Join Nvidia as Devops Engineer
Are you passionate about cutting-edge technology and cloud infrastructure? NVIDIA, a leader in AI, gaming, and GPU innovations, is on the hunt for talented DevOps Engineers to join their team in Bengaluru, India. This is your opportunity to contribute to revolutionary advancements in computing technology.
Table of Contents
About the Role: Site Reliability Engineer – GPU Cloud
NVIDIA’s DevOps team plays a critical role in ensuring the smooth operation and scalability of their GPU cloud platform, which supports a wide range of AI, machine learning, and graphics workloads. In this role, you’ll be at the forefront of creating robust, reliable systems that power some of the most advanced computing environments in the world.
What you’ll be doing
The NVIDIA GPU cloud is a hosted platform for internal R&D teams and external AI/ML stack customers.
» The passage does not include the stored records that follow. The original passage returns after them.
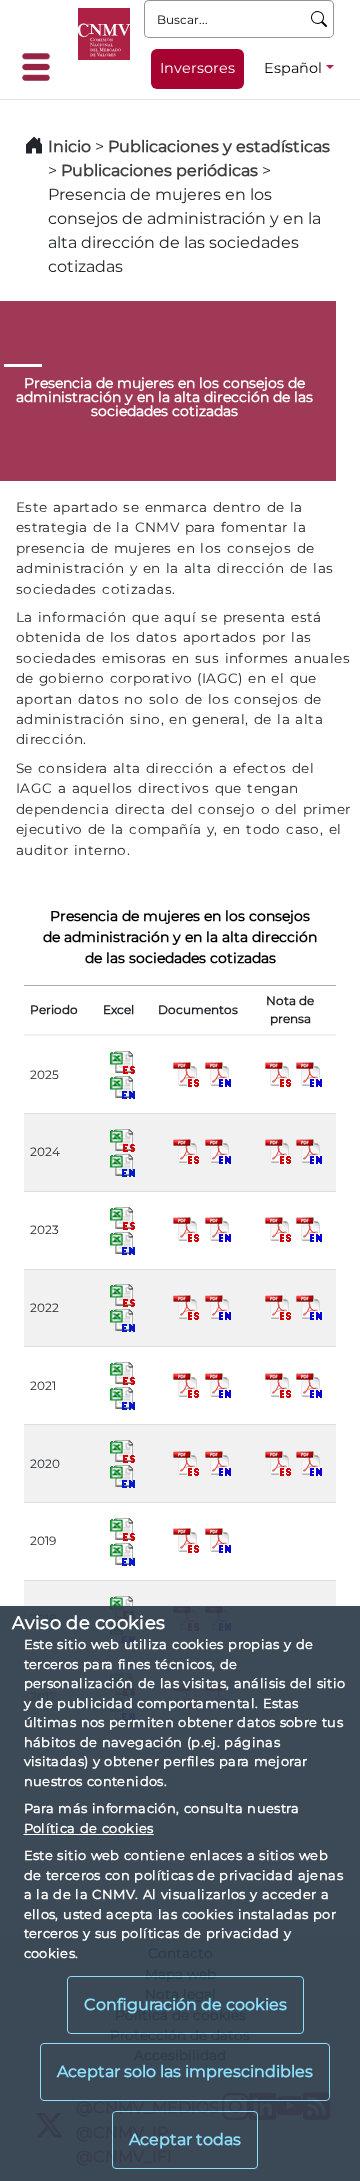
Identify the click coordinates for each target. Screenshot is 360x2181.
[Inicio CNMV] (104, 34)
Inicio (69, 146)
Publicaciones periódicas (159, 170)
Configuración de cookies (185, 2004)
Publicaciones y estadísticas (219, 146)
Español (293, 68)
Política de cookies (89, 1828)
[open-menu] (42, 67)
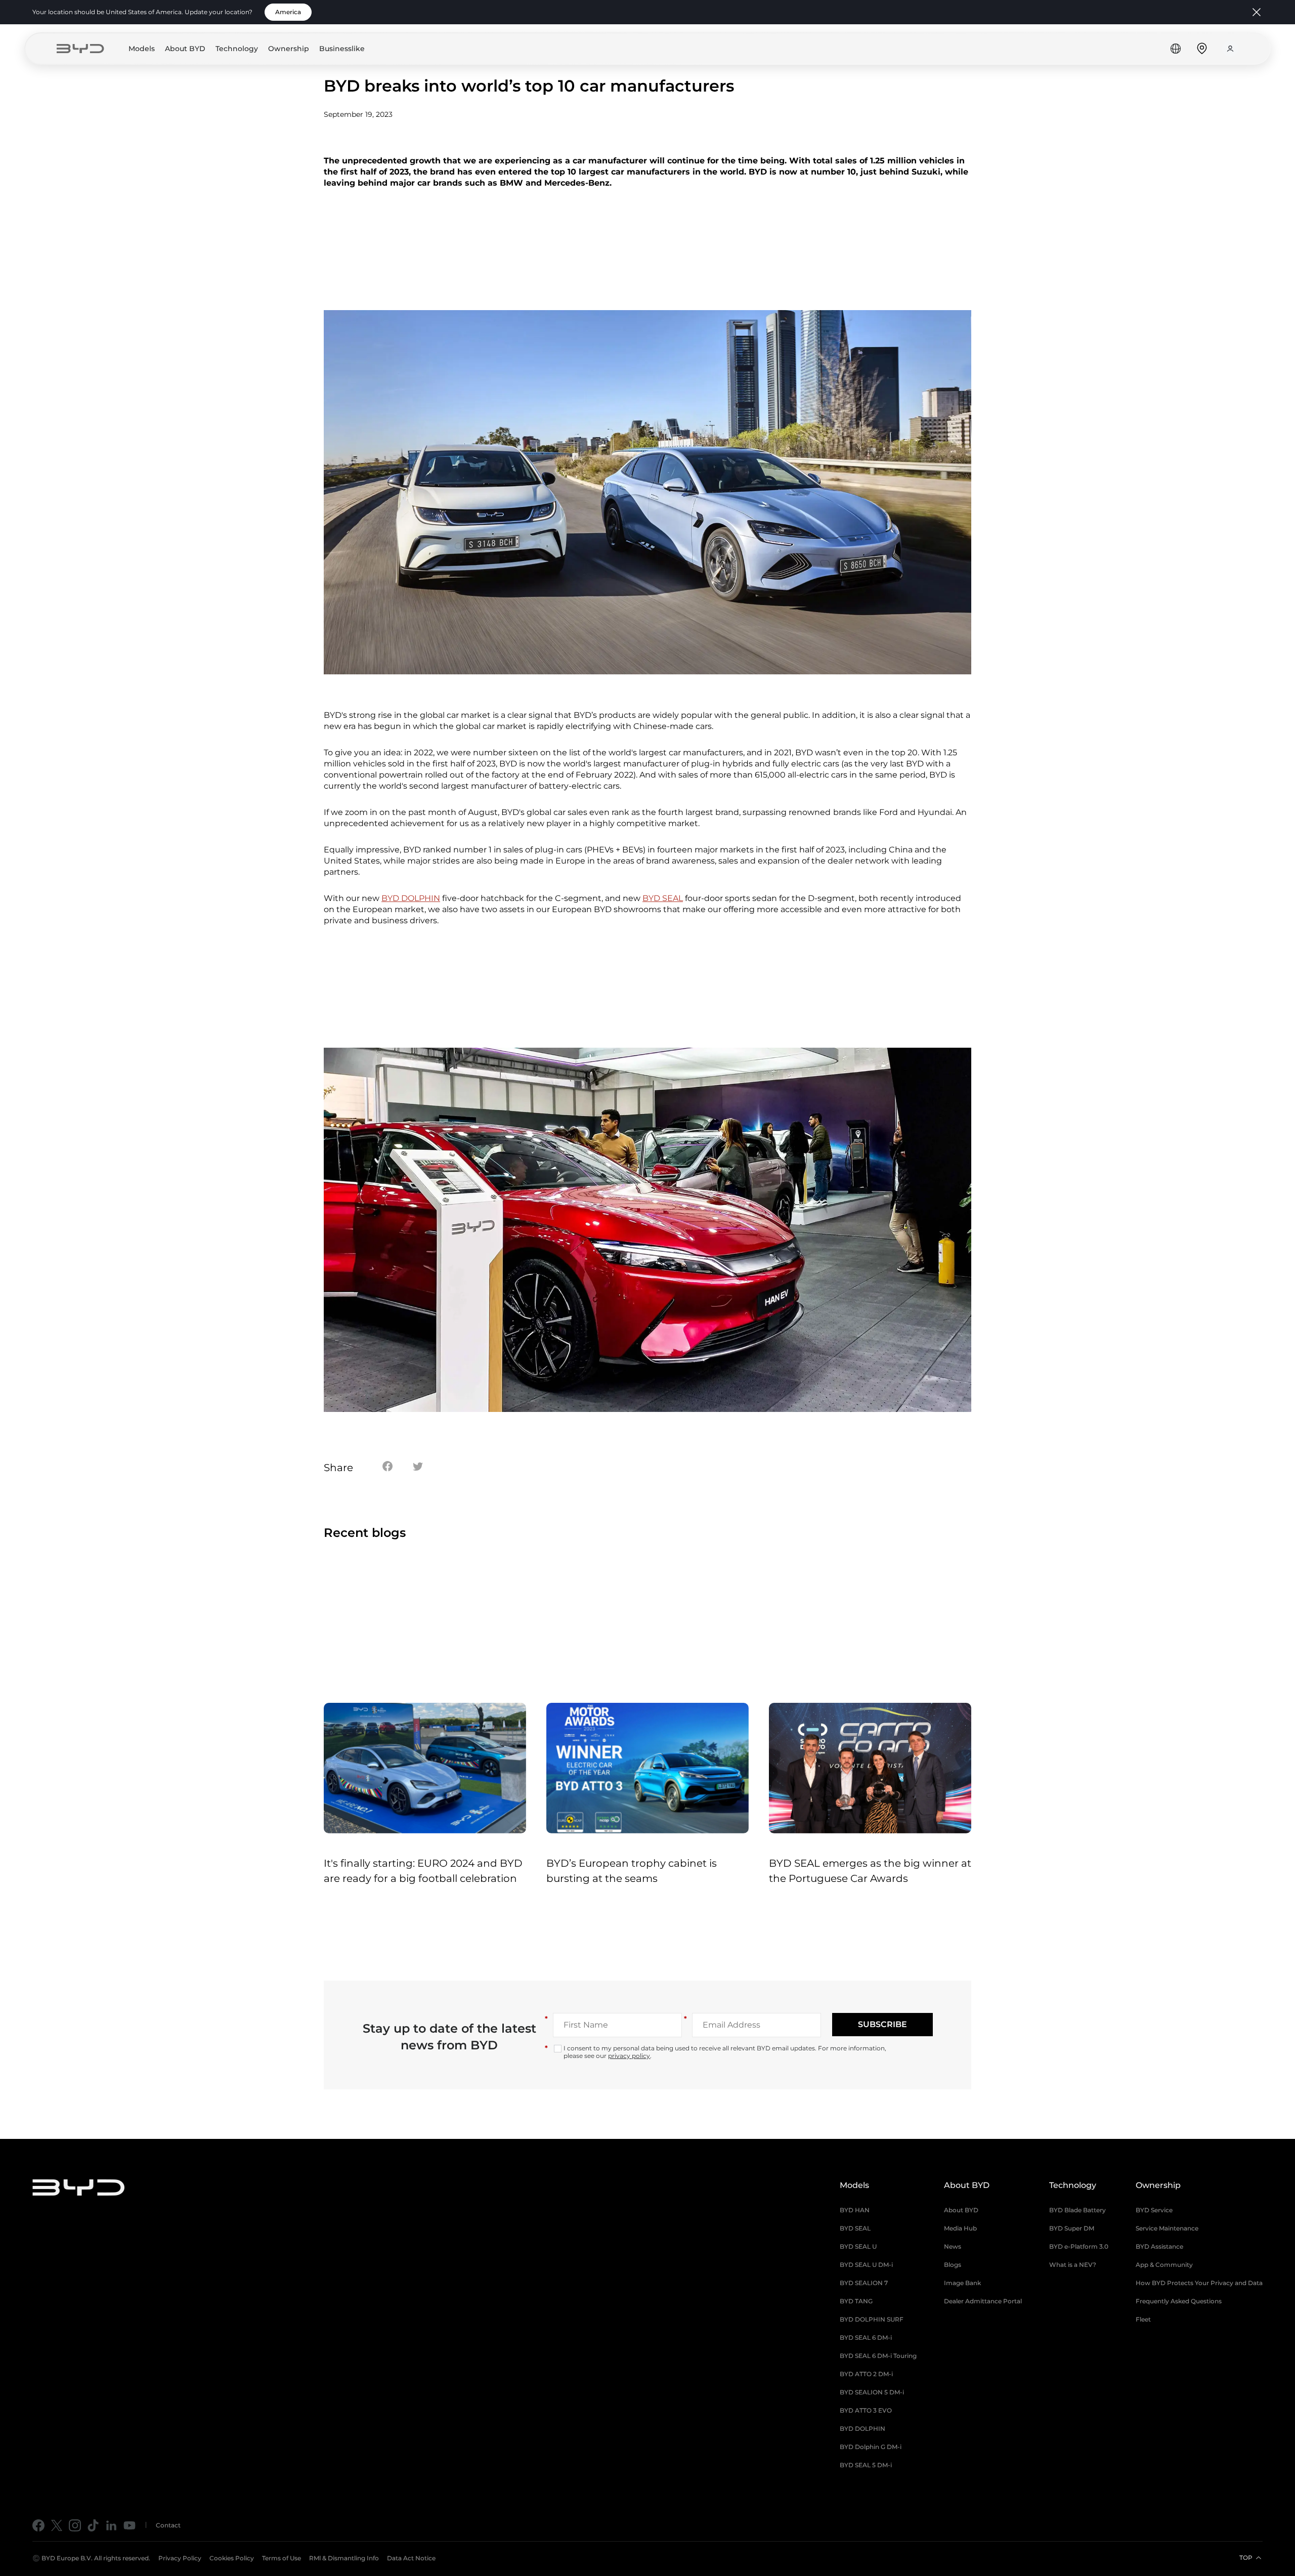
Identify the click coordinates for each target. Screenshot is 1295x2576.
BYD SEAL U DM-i (866, 2264)
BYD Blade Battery (1077, 2210)
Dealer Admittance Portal (983, 2301)
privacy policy (629, 2055)
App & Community (1164, 2264)
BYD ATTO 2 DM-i (866, 2374)
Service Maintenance (1167, 2228)
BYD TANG (856, 2301)
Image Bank (962, 2283)
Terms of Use (281, 2558)
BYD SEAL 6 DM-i (866, 2337)
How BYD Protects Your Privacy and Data (1199, 2283)
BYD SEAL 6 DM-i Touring (878, 2355)
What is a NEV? (1072, 2264)
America (288, 12)
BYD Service (1154, 2210)
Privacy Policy (179, 2558)
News (952, 2246)
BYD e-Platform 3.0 (1078, 2246)
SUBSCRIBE (882, 2024)
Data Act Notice (411, 2558)
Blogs (952, 2264)
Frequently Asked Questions (1179, 2301)
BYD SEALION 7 (864, 2283)
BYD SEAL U (858, 2246)
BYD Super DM (1071, 2228)
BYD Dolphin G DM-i (870, 2447)
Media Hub (960, 2228)
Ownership (288, 48)
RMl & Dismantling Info (344, 2558)
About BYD (185, 48)
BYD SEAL (662, 898)
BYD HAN (855, 2210)
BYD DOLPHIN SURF (871, 2319)
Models (141, 48)
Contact (168, 2525)
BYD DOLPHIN (410, 898)
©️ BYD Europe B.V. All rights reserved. (91, 2558)
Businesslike (342, 48)
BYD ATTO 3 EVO (866, 2410)
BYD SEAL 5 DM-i (866, 2465)
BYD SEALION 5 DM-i (872, 2392)
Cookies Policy (231, 2558)
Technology (236, 48)
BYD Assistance (1159, 2246)
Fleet (1143, 2319)
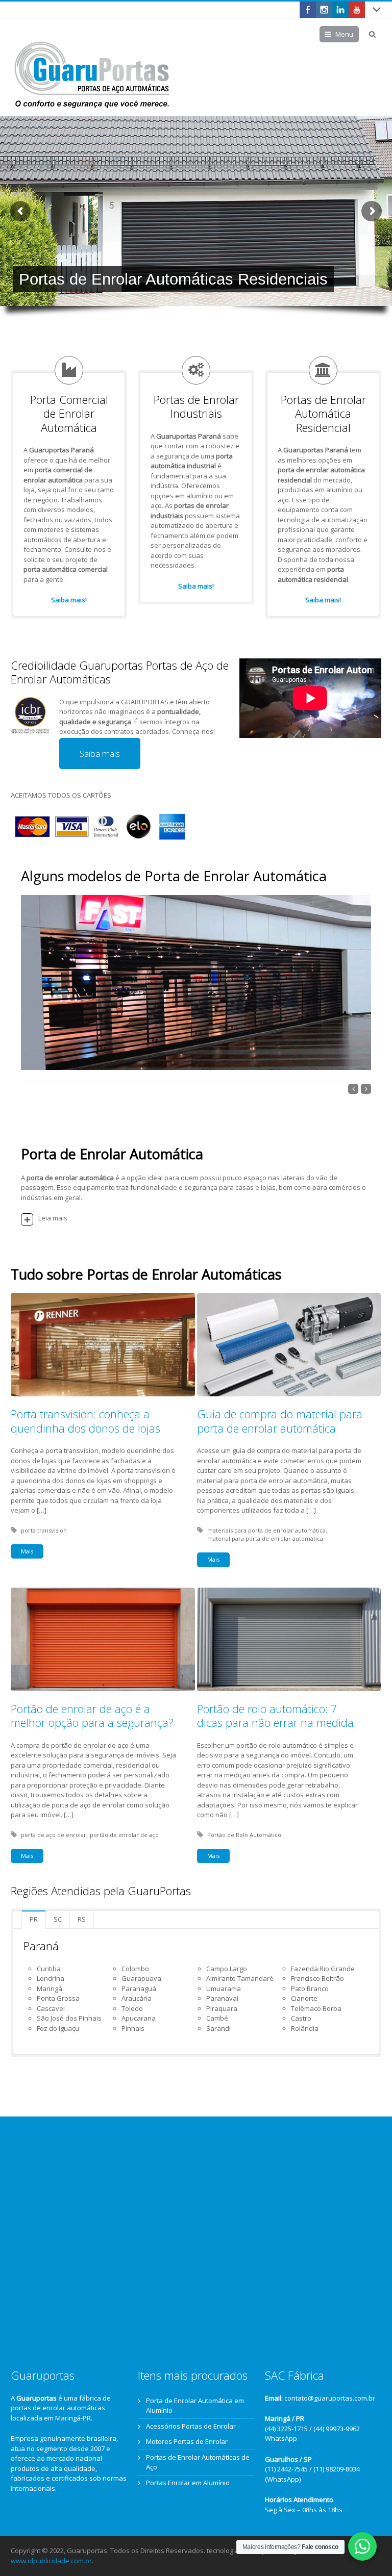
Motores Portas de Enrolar (187, 2441)
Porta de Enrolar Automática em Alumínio (195, 2405)
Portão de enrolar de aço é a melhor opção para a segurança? (92, 1715)
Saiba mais (100, 753)
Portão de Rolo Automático (244, 1835)
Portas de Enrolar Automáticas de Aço (198, 2462)
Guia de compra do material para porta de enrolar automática (279, 1421)
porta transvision (44, 1530)
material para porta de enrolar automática (265, 1538)
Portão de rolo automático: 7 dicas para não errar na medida (275, 1715)
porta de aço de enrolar (53, 1835)
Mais (27, 1551)
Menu (344, 34)
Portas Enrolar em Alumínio (188, 2482)
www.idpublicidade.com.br (51, 2560)
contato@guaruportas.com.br (329, 2398)
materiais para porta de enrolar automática (266, 1530)
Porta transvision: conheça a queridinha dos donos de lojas (85, 1421)
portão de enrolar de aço (124, 1835)
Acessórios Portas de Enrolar (191, 2426)
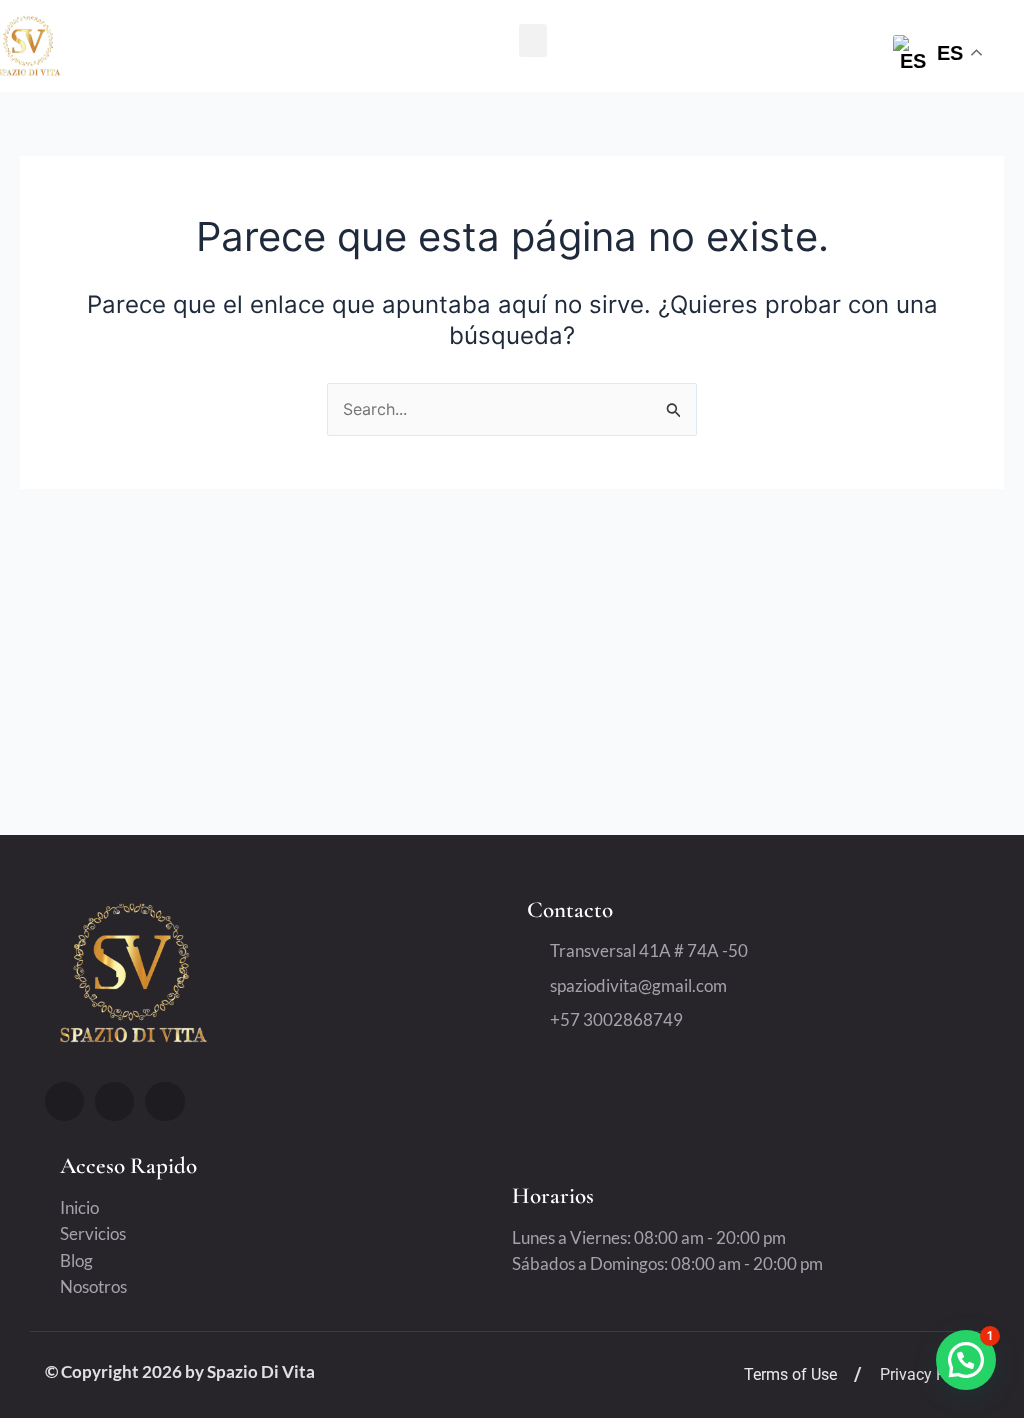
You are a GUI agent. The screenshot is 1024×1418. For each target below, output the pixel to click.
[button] (533, 40)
This SRE team is accountable for the setup, management, reliability and availability of this infrastructure spanning 1000s of GPU nodes.
As an SRE, you are responsible for:
- Providing scalable and robust service oriented infrastructure automation, monitoring and analytics solutions for NVIDIA’s on-prem and cloud based GPU infrastructure.
- You will own the whole life cycle of new tools and services – from requirements gathering, to design documentation, validation and deployment.
- Provide customer support on a rotation basis.
What we need to see
- Minimum of 3 years Experience in automating and handling large-scale distributed system software deployments in on-prem/cloud environments.
- Proficiency in any language – Go/Python/Perl/C++/Java/C.
- Strong command on terraform, Kubernetes and cloud infra administration.
- Excellent debugging and troubleshooting skills.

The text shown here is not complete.